-- Start of Materials provided --
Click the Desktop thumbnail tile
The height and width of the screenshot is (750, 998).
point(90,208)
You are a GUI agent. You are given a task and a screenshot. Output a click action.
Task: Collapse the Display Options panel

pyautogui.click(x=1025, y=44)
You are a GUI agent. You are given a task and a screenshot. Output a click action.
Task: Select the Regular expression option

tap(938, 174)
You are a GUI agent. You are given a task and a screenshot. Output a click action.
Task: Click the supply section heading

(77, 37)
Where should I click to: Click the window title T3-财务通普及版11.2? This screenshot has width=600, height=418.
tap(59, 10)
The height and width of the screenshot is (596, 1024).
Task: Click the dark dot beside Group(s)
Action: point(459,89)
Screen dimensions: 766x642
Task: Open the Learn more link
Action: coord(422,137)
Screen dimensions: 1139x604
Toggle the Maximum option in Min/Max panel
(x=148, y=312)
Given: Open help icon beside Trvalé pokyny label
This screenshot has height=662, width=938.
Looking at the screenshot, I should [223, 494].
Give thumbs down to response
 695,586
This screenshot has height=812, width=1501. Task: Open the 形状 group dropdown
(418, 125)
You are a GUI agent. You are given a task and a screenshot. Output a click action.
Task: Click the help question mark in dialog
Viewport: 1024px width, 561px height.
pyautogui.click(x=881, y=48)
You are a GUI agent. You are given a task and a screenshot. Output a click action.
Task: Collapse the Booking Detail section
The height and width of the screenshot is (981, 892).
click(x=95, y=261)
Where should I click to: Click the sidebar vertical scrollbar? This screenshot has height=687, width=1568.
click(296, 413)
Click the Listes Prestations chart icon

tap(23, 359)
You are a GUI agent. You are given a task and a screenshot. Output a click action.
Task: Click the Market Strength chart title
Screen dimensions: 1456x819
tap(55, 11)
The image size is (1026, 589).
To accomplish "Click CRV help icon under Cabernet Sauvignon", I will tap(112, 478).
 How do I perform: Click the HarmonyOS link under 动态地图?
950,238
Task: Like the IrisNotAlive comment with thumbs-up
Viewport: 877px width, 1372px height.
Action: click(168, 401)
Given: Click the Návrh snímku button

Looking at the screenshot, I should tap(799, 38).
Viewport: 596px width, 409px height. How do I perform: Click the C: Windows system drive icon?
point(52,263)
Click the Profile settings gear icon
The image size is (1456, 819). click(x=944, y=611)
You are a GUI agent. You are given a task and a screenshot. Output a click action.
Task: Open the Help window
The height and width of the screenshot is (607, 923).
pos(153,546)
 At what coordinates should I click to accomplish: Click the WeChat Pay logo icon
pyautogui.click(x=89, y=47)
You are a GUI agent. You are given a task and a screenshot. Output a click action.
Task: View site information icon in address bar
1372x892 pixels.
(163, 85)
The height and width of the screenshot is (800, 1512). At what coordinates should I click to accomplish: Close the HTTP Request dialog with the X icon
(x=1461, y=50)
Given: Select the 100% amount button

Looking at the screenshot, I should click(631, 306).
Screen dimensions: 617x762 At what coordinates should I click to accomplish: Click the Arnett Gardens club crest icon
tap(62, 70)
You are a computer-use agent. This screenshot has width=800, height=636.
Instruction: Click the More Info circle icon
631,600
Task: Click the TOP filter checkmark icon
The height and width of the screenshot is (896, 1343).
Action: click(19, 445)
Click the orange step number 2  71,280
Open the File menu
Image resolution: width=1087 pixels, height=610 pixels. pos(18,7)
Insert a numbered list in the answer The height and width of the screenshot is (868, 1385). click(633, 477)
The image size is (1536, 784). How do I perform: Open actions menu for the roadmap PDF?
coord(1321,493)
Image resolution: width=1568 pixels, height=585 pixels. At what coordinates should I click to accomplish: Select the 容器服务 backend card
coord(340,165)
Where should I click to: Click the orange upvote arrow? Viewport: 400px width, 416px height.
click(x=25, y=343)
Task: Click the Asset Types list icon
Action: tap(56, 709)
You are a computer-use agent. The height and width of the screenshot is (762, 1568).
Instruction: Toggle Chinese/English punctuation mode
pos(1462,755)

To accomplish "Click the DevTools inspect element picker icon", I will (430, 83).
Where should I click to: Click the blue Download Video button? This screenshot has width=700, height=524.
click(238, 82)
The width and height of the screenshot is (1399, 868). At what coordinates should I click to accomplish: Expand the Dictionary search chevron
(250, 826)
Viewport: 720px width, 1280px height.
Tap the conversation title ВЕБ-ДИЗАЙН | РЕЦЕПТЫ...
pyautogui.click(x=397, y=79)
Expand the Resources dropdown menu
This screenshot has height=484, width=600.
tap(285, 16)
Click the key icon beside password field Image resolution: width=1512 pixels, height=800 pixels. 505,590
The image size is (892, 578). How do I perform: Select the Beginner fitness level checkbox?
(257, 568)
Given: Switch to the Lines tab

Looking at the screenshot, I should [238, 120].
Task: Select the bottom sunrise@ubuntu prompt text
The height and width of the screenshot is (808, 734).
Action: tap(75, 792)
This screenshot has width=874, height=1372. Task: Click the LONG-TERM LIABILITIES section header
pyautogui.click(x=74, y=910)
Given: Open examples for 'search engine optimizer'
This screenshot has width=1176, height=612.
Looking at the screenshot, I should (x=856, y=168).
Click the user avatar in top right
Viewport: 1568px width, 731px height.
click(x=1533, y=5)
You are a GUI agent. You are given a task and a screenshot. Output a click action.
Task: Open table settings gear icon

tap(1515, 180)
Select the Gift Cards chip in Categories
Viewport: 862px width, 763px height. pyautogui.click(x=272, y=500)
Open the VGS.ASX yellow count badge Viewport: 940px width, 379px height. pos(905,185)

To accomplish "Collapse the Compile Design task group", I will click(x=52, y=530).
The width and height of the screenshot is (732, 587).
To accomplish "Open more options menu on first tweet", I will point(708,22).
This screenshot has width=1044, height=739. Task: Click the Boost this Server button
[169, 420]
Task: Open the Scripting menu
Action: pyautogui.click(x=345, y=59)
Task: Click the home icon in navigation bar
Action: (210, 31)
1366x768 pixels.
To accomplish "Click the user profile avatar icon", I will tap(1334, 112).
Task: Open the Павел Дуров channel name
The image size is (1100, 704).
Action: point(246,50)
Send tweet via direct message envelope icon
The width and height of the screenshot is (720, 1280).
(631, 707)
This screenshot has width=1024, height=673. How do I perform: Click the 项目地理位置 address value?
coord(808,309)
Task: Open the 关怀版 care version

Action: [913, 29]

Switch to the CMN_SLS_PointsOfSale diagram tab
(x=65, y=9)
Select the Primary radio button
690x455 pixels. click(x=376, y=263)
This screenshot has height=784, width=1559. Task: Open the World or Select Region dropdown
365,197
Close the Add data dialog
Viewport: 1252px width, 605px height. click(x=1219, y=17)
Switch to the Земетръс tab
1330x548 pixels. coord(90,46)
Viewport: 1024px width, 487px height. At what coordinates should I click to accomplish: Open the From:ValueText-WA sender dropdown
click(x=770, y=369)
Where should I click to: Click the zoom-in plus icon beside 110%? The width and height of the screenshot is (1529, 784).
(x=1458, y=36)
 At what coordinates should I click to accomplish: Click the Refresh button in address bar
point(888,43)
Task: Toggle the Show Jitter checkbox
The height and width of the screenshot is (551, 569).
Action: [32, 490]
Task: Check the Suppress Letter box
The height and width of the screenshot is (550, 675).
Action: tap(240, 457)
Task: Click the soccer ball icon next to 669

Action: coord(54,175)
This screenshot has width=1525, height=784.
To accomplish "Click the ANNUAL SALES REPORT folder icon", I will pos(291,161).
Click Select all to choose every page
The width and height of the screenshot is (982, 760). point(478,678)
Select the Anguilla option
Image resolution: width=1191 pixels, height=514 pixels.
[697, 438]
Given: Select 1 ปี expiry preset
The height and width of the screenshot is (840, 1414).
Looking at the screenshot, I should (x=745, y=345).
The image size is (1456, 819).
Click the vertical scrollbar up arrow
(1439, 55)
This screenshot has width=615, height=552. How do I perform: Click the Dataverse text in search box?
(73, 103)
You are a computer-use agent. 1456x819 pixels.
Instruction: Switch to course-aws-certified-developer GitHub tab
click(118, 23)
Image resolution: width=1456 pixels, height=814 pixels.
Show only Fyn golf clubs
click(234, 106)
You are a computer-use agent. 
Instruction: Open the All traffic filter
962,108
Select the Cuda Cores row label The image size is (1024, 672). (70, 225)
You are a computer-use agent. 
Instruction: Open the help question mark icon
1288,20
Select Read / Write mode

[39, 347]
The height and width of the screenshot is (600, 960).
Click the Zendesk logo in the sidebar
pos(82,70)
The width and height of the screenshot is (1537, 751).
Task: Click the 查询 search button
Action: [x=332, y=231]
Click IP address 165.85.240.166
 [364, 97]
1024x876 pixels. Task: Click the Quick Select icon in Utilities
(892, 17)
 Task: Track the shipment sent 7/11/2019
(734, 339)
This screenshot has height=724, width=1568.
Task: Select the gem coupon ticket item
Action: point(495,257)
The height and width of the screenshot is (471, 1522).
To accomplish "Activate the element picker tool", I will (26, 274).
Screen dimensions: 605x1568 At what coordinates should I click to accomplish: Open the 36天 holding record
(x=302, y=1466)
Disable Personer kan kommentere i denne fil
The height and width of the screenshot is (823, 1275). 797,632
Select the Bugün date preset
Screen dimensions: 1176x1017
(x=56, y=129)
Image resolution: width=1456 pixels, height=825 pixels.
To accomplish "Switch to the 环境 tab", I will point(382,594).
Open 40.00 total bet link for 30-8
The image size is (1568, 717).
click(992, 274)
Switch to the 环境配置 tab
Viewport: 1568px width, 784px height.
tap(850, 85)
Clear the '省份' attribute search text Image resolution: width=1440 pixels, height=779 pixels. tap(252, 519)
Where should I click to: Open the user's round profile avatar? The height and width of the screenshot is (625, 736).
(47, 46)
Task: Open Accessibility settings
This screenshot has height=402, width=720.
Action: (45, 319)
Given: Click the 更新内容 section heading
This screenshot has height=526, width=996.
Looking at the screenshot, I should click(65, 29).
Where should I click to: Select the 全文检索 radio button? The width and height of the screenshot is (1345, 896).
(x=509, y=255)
-- End of Materials provided --
Directions for this task: Reproduce, unchanged, the lines of the entries above, beginning at the line containing "1024x876 pixels. Task: Click" and continuing through the line containing "Action: point(495,257)".

Reply to the exercise:
1024x876 pixels. Task: Click the Quick Select icon in Utilities
(892, 17)
 Task: Track the shipment sent 7/11/2019
(734, 339)
This screenshot has height=724, width=1568.
Task: Select the gem coupon ticket item
Action: point(495,257)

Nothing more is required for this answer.